**STATED GOAL:**
Print every one of the records below word for word, keeping each line unchanged.

**EXERCISE DATA:**
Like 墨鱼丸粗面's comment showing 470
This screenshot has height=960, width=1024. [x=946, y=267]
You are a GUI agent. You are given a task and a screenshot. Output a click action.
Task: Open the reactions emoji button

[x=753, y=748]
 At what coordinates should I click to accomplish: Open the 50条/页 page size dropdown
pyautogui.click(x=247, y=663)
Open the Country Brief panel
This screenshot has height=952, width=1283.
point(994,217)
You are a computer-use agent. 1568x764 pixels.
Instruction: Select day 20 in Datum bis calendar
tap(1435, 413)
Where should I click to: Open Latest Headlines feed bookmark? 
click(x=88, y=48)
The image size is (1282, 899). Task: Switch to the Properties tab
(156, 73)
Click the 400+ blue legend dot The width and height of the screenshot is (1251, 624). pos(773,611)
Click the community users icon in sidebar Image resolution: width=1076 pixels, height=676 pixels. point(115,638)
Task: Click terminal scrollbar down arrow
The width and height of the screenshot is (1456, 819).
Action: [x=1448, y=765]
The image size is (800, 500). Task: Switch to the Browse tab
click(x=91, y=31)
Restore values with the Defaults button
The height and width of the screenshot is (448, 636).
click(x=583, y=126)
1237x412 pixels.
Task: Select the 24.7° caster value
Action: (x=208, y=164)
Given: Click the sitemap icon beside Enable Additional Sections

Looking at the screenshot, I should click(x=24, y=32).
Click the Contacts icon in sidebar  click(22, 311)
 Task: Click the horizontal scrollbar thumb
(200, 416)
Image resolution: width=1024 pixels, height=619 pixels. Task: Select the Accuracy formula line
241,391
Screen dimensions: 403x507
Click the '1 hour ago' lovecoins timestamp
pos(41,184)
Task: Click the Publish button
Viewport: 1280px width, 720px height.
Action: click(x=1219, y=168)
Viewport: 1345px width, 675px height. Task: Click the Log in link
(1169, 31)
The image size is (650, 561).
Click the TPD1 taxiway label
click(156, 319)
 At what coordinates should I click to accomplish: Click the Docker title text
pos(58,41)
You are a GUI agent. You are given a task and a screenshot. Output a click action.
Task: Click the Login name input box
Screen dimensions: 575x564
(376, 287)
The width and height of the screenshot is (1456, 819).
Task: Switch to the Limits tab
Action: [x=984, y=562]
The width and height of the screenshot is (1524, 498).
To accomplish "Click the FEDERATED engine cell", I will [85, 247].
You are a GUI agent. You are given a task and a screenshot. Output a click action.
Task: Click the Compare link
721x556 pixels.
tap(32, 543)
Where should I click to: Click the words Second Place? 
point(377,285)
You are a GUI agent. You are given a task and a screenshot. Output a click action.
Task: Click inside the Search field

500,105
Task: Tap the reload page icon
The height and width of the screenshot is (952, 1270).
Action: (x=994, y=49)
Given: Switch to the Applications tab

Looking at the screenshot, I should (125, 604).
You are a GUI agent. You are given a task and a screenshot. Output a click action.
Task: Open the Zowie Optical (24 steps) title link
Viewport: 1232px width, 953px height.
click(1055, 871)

**OUTPUT FOR THIS TASK:**
Like 墨鱼丸粗面's comment showing 470
This screenshot has height=960, width=1024. [x=946, y=267]
You are a GUI agent. You are given a task and a screenshot. Output a click action.
Task: Open the reactions emoji button

[x=753, y=748]
 At what coordinates should I click to accomplish: Open the 50条/页 page size dropdown
pyautogui.click(x=247, y=663)
Open the Country Brief panel
This screenshot has height=952, width=1283.
point(994,217)
You are a computer-use agent. 1568x764 pixels.
Instruction: Select day 20 in Datum bis calendar
tap(1435, 413)
Where should I click to: Open Latest Headlines feed bookmark? 
click(x=88, y=48)
The image size is (1282, 899). Task: Switch to the Properties tab
(156, 73)
Click the 400+ blue legend dot The width and height of the screenshot is (1251, 624). pos(773,611)
Click the community users icon in sidebar Image resolution: width=1076 pixels, height=676 pixels. point(115,638)
Task: Click terminal scrollbar down arrow
The width and height of the screenshot is (1456, 819).
Action: [x=1448, y=765]
The image size is (800, 500). Task: Switch to the Browse tab
click(x=91, y=31)
Restore values with the Defaults button
The height and width of the screenshot is (448, 636).
click(x=583, y=126)
1237x412 pixels.
Task: Select the 24.7° caster value
Action: (x=208, y=164)
Given: Click the sitemap icon beside Enable Additional Sections

Looking at the screenshot, I should click(x=24, y=32).
Click the Contacts icon in sidebar  click(22, 311)
 Task: Click the horizontal scrollbar thumb
(200, 416)
Image resolution: width=1024 pixels, height=619 pixels. Task: Select the Accuracy formula line
241,391
Screen dimensions: 403x507
Click the '1 hour ago' lovecoins timestamp
pos(41,184)
Task: Click the Publish button
Viewport: 1280px width, 720px height.
Action: click(x=1219, y=168)
Viewport: 1345px width, 675px height. Task: Click the Log in link
(1169, 31)
The image size is (650, 561).
Click the TPD1 taxiway label
click(156, 319)
 At what coordinates should I click to accomplish: Click the Docker title text
pos(58,41)
You are a GUI agent. You are given a task and a screenshot. Output a click action.
Task: Click the Login name input box
Screen dimensions: 575x564
(376, 287)
The width and height of the screenshot is (1456, 819).
Task: Switch to the Limits tab
Action: [x=984, y=562]
The width and height of the screenshot is (1524, 498).
To accomplish "Click the FEDERATED engine cell", I will [85, 247].
You are a GUI agent. You are given a task and a screenshot. Output a click action.
Task: Click the Compare link
721x556 pixels.
tap(32, 543)
Where should I click to: Click the words Second Place? 
point(377,285)
You are a GUI agent. You are given a task and a screenshot. Output a click action.
Task: Click inside the Search field

500,105
Task: Tap the reload page icon
The height and width of the screenshot is (952, 1270).
Action: (x=994, y=49)
Given: Switch to the Applications tab

Looking at the screenshot, I should (125, 604).
You are a GUI agent. You are given a task and a screenshot. Output a click action.
Task: Open the Zowie Optical (24 steps) title link
Viewport: 1232px width, 953px height.
click(1055, 871)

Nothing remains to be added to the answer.